Finally, this is also the problem that the story’s theme of nonviolence has. With all of its jokes and twists and fourth-wall breaking, as well as the fact that it’s presenting an obvious alternative to standard RPG gameplay that has somehow not been seriously pursued in 30 years, Undertale seems like it has something of significance to say. But when it comes down to it, when it’s the final battle and everything’s on the line, the game has nothing to offer but the same trite conclusion we’ve seen countless times before. During the epilogue, someone does point out that “not everything can be resolved by just being nice.” That seems like it would have some pretty big implications for the choice of whether or not to use violence, right? And yet, other than this one line of dialogue, nothing that acknowledges this very basic point is actually in the game. For all of its cleverness, Undertale has nothing to say about violence.

As just one idea, imagine if the final boss were implacably violent and you had to kill it no matter what (and that Magical Friendship Power was not an option). Imagine you went though the entire game at Level 1, feeling proud of yourself for being such a good person and not hurting anything, only to discover that being such a weak loser makes it impossible for you to win. Imagine you then had to go through the game again, making hard decisions about where to earn the minimum amount of experience needed to beat the last boss, agonizing over every decision about who to spare and who to kill. And, of course, the more you leveled, the easier the last boss would become, giving you an actual motive to use violence that you would actually have to resist. A framework like this (again, just one example) would have allowed the game to require real thought on the part of the player, and to have a point.

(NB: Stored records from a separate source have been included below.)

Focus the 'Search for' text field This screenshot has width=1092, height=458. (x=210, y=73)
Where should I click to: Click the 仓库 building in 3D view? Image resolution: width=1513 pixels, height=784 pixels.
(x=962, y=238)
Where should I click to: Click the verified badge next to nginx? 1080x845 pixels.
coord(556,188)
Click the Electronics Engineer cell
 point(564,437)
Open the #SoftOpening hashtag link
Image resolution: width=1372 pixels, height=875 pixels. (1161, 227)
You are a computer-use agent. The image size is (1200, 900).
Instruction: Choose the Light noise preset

There’s one instance where Undertale goes beyond being simplistic and becomes offensively bad. Towards the end of the game, a character appears out of nowhere to give you a big didactic speech about how the standard RPG concepts of “experience” and “levels” actually represent your capacity for violence. This explained in pretty much the stupidest way possible: by making the terms acronyms that stand for bad things. In addition to the obvious fact that making up an acronym does not amount to making an argument, this sort of thing is exactly why the “show, don’t tell” rule exists. The entire game was available to show you how the ability to use violence can tempt you into making bad choices, but no such thing ever happens. There’s nothing that even mildly dissuades you from just picking the nonviolent option from the menu in every encounter. Really, the problem is that the entire game is ultimately just a better-presented version of this speech. In that sense, it’s actually kind of nice that this bit is included, because it’s a crystal clear example of how you can be clever while also being spectacularly dumb.

The reason this is all so disappointing is because Undertale, for just a moment, made me genuinely nervous. When the game got to the point where it appeared to be subverting its own banal message, I was actually worried that I might end up having to make a hard choice, and that I might fuck something up. But I had nothing to worry about. The game wasn’t challenging me or putting anything on the line. It was just being clever.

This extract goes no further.